When you connect your iPhone or iPad to iTunes on Mac or Windows, and choose to trust that computer, a pairing record is created that maintains that trust for future connections. There’s a report going around that claims that if someone takes physical possession of your device and your computer, they can steal those pairing records and use them to retrieve your personal information and/or enable remote logging. If they don’t have your computer, it’s also claimed they can try and generate a pairing record by tricking you into connecting to a compromised accessory (juice jacking), like a dock, and/or by using mobile device management (MDM) tools intended for enterprise to get around safeguards like Apple’s Trusted Device requestor. So, how can you protect yourself?
*Important note:** Security is at perpetual odds with convenience. This process will make your iPhone and iPad more secure but less convenient. It should only be used if a) even the potential for a privacy breach is untenable for you, and b) you really, absolutely can function without connecting your iPhone or iPad to other devices.
If someone has physical access to your devices, there are all sorts of things that can be done depending on their skill level, resources, and the value of your data to them. The information here is not meant to make anyone stressed or paranoid, simply to provide a specific option for a specific vulnerability in a vacuum.
Apple Configurator is a free tool from Apple meant to help schools, businesses, and institutions set up and manage large amounts of iPhones and iPads. With it, you can prevent your device from pairing with other computers or accessories, which prevents it generating pairing records, which prevents those records from being used to access your iPhone or iPad without your consent.
- Free – Download now app, available for free from Apple on the Mac App Store.
How to use the Apple Configurator to secure your iPhone or iPad against unauthorized pairing
- Launch Apple Configurator
- Click on Prepare at the top
- Name the settings anything you like (e.g. Supervised Device)
- Click on Supervision to toggle it to on.
- Uncheck the box next to Allow devices to connect to other Macs
- Click on the + sign at the bottom
- Select Create New Profile from the popup
- Name the new profile anything you like (e.g. Pairing Profile)
- Click on Restrictions
- Click on Configure
- Scroll down to Allow pairing with non-Configurator hosts and uncheck its box.
- Click Save
- Check the box next to the new profile
- Click Prepare at the bottom
- Fill in the information you want displayed in the profile. (It doesn’t have to be accurate, you can use 555-555-5555 for a phone number if you want to.)
- Click Apply
- Connect your iPhone, iPod touch, and/or iPad to apply the new settings
It should be noted that all this does is prevent new pairing records from being generated, it does not delete existing records, nor does it protect against other types of hacking.

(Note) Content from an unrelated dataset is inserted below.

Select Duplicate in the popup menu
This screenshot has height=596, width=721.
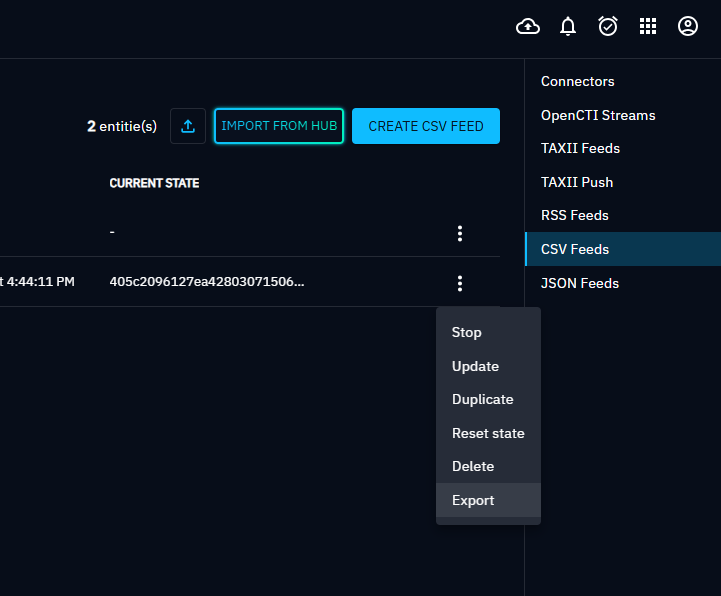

Apple doesn’t currently provide a front end for deleting old or existing pairing records, either on OS X or iOS, which means you’re left to either manually search for and try to remove them on your own (/var/db/lockdown or ~/Library/Lockdown on Mac or C:\Program Data\Apple\iTunes\Lockdown on Windows).
Someone else having physical access to your device or devices is in and of itself a massive security problem. However, there are some things you do to make it more difficult or time consuming for someone with your device to try and get to your data, including using a long, strong alphanumeric password instead of a passcode or Touch ID, and turning off Lock screen access for Control Center, Notification Center, Siri, Passbook, etc,. To prevent other types of remote access, you can enable two-step verification on your accounts and use unique passwords in conjunction with a password manager.